### Source information
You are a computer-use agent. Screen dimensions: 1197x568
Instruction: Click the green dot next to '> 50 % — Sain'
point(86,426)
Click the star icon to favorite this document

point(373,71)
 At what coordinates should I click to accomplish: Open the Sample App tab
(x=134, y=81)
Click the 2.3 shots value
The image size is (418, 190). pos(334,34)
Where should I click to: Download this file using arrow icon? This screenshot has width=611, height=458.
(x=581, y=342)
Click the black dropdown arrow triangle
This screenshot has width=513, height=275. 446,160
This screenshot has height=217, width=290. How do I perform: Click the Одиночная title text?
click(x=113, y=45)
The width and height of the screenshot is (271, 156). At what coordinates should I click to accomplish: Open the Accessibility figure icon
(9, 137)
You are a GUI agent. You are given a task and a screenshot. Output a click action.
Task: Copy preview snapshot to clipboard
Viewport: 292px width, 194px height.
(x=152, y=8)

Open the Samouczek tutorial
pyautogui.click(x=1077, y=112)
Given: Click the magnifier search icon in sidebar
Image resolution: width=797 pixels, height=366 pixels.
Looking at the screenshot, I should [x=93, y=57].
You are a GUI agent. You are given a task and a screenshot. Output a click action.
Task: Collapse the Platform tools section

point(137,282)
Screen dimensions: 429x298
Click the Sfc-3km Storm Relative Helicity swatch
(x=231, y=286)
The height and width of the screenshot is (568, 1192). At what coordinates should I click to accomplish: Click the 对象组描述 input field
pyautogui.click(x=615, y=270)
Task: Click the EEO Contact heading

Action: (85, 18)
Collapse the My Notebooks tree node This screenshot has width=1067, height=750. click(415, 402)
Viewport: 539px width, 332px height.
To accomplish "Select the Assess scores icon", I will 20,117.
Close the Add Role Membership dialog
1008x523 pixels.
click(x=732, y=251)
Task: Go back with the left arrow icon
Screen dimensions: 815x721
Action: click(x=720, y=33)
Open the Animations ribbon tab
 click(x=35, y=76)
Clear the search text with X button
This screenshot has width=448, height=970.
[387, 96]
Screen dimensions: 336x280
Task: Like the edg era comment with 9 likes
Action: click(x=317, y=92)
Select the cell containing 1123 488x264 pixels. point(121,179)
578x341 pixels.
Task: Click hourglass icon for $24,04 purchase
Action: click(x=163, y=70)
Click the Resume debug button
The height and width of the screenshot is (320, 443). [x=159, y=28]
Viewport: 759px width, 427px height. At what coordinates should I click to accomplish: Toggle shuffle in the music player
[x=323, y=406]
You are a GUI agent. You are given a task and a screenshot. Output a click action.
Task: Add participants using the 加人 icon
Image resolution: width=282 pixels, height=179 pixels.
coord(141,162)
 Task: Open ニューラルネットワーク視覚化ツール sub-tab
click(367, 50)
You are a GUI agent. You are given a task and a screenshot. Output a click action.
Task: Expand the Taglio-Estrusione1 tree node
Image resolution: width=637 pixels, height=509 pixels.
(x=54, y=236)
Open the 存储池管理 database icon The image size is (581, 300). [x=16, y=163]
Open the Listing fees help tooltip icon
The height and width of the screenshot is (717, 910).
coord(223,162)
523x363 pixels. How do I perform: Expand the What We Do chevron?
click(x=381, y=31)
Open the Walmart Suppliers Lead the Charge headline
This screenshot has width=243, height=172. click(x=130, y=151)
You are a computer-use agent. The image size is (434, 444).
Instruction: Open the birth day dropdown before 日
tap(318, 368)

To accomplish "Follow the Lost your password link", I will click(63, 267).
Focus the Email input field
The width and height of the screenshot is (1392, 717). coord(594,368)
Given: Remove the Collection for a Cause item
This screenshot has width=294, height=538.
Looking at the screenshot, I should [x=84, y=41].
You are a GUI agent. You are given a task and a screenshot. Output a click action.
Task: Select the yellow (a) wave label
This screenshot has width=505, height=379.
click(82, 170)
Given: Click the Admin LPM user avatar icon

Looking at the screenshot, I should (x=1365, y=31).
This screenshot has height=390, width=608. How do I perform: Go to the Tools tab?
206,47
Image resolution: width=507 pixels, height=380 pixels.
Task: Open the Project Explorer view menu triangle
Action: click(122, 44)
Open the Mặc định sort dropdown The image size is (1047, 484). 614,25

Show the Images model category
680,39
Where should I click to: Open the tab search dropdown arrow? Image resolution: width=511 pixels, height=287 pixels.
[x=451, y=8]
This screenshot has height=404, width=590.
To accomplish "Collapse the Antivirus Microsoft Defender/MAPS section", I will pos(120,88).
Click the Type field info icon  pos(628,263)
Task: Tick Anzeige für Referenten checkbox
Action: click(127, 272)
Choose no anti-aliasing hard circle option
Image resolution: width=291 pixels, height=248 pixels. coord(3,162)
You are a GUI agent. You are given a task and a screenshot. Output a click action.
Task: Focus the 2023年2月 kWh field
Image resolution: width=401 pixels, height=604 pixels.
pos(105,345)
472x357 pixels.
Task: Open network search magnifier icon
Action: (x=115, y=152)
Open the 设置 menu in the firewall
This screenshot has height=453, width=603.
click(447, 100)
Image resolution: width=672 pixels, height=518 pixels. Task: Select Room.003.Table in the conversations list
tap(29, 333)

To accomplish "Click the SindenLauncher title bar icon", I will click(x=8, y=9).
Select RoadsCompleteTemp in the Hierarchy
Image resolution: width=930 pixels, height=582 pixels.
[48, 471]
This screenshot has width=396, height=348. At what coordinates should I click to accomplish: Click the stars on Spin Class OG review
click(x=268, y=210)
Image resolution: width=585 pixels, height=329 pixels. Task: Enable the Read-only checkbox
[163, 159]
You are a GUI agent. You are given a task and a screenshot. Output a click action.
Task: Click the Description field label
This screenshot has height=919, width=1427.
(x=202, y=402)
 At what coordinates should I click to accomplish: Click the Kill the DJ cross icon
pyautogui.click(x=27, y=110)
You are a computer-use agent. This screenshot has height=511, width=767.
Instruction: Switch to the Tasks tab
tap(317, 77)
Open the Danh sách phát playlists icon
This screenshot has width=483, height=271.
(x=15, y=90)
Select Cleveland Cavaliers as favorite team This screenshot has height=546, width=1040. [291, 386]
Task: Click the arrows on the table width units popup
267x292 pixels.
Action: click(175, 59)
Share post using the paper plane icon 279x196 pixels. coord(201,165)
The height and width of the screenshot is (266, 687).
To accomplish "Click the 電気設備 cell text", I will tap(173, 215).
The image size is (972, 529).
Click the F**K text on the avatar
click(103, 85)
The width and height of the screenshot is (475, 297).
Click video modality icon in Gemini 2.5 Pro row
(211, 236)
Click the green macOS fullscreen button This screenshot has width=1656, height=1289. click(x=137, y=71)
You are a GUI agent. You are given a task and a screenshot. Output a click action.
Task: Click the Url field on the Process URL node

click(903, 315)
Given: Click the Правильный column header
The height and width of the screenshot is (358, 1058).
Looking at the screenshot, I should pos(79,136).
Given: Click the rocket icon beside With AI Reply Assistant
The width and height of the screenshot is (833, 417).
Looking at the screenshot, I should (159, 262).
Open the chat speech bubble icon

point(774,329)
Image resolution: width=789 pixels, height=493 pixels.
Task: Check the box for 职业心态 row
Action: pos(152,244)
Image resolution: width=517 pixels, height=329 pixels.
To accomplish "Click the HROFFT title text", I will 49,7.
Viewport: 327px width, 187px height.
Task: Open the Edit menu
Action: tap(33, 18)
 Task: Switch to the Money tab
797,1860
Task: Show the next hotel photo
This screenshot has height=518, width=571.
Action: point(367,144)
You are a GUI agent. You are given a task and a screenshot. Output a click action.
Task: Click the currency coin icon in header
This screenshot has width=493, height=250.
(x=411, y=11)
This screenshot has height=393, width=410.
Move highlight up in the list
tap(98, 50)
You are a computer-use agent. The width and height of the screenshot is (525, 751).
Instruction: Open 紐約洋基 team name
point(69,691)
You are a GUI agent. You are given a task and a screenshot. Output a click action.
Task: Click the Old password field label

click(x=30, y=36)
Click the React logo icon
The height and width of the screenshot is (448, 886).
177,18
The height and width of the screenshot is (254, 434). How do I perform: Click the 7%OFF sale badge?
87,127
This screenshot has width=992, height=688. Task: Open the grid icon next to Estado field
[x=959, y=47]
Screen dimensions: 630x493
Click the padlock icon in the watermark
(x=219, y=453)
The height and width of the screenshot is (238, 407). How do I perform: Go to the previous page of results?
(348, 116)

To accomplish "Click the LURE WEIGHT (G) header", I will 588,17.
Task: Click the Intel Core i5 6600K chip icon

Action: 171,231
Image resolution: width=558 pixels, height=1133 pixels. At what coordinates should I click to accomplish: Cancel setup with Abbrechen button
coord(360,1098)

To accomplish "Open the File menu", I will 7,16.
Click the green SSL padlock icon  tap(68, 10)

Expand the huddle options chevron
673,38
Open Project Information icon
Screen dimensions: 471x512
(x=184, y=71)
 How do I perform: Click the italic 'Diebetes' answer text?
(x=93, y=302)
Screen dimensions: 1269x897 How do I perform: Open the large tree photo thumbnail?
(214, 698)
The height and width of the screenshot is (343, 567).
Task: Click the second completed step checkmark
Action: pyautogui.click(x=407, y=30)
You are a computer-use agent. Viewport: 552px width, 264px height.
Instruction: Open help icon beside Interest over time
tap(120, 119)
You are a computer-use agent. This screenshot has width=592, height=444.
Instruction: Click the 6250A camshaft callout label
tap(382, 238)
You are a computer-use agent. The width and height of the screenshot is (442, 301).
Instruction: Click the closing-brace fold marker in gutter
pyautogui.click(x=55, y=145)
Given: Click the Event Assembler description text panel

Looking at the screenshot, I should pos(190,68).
######
Exercise brief: An exact copy of the lines above, from the one containing "The height and width of the screenshot is (358, 1058)." down to the one containing "Task: Show the next hotel photo" and including both, is the whole answer; retype it and nothing else.

Reply to the task:
The height and width of the screenshot is (358, 1058).
Looking at the screenshot, I should pos(79,136).
Given: Click the rocket icon beside With AI Reply Assistant
The width and height of the screenshot is (833, 417).
Looking at the screenshot, I should (159, 262).
Open the chat speech bubble icon

point(774,329)
Image resolution: width=789 pixels, height=493 pixels.
Task: Check the box for 职业心态 row
Action: pos(152,244)
Image resolution: width=517 pixels, height=329 pixels.
To accomplish "Click the HROFFT title text", I will 49,7.
Viewport: 327px width, 187px height.
Task: Open the Edit menu
Action: tap(33, 18)
 Task: Switch to the Money tab
797,1860
Task: Show the next hotel photo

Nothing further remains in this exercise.